To start, Proietto and his team assembled 50 obese men and women and put them on a strict, low-calorie, low-fat diet. The diet was successful. After 10 weeks, the participants had lost an average of 30 pounds. But not long afterward, they dieters began to re-gain weight, as well as complain of feeling hungry all the time. 

The Australian researchers discovered a reason for this hunger and weight gain: the dieters’ bodies were reacting to the diet by behaving as if they were starving — hence the overwhelming feeling of hunger. This behaviour has a chemical component, say the researchers. It’s the result of increased levels of the “hunger hormone” called ghrelin, which the study revealed was present in significantly higher numbers among the dieters. Making matters worse, the researchers discovered that a hormone that suppresses hunger and increases metabolism was abnormally low in the dieters’ bodies.

The study’s findings have some wondering whether weight loss is sustainable at all. But as Pope observes the study may simply indicate the flaw that exists in taking an extreme, restrictive approach to weight loss.
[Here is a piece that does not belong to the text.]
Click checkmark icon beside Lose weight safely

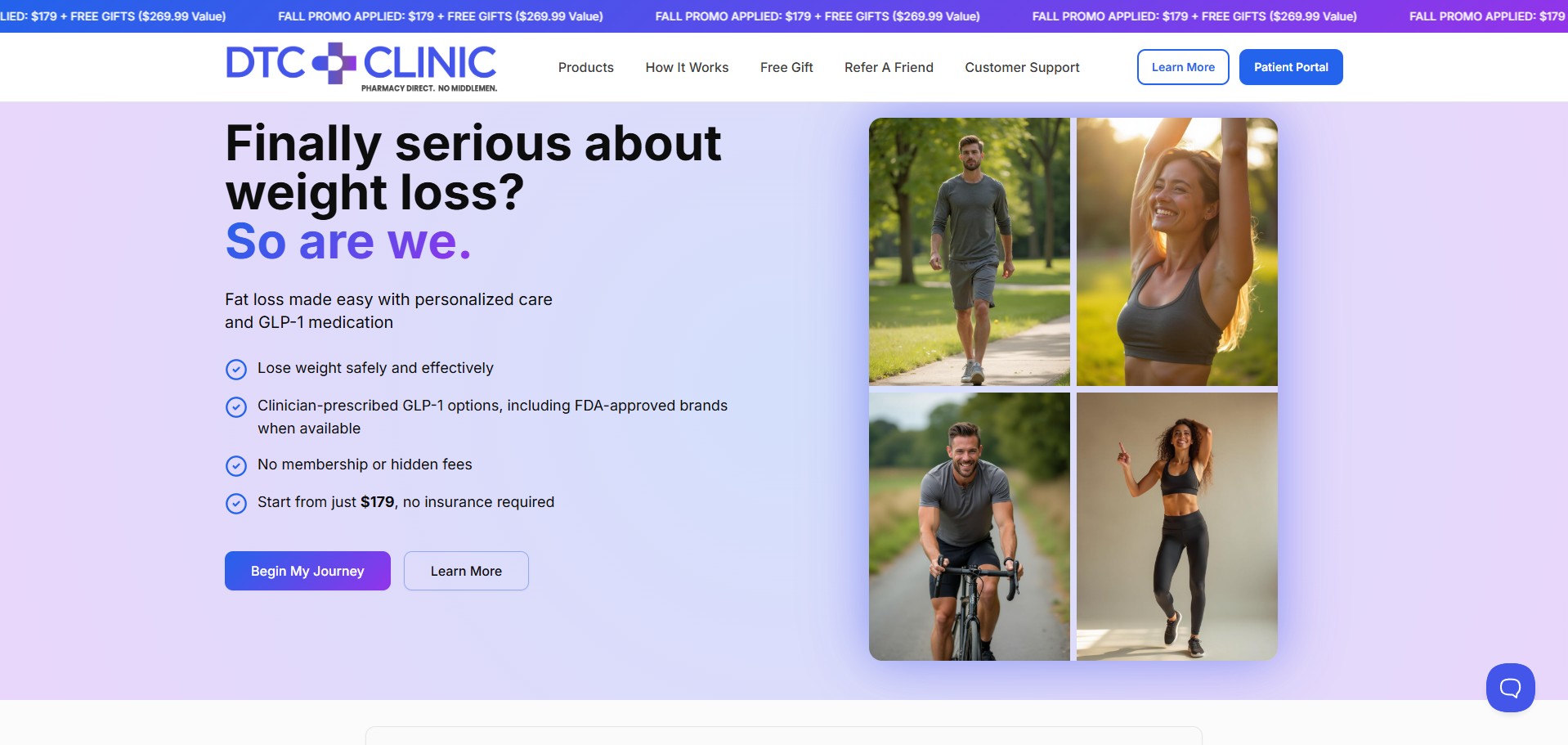tap(235, 370)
A slower approach may ease the body into the change without triggering the starvation response (Proietto’s team is set to look into the body's response to this kind of diet). 

Pope, who admits to a personal battle with excess weight, sees the information as ultimately positive, however. 

Writes Pope: "And even though all the evidence suggests that it’s going to be very, very difficult for me to reduce my weight permanently, I’m surprisingly optimistic. I may not be ready to fight this battle this month or even this year. But at least I know what I’m up against."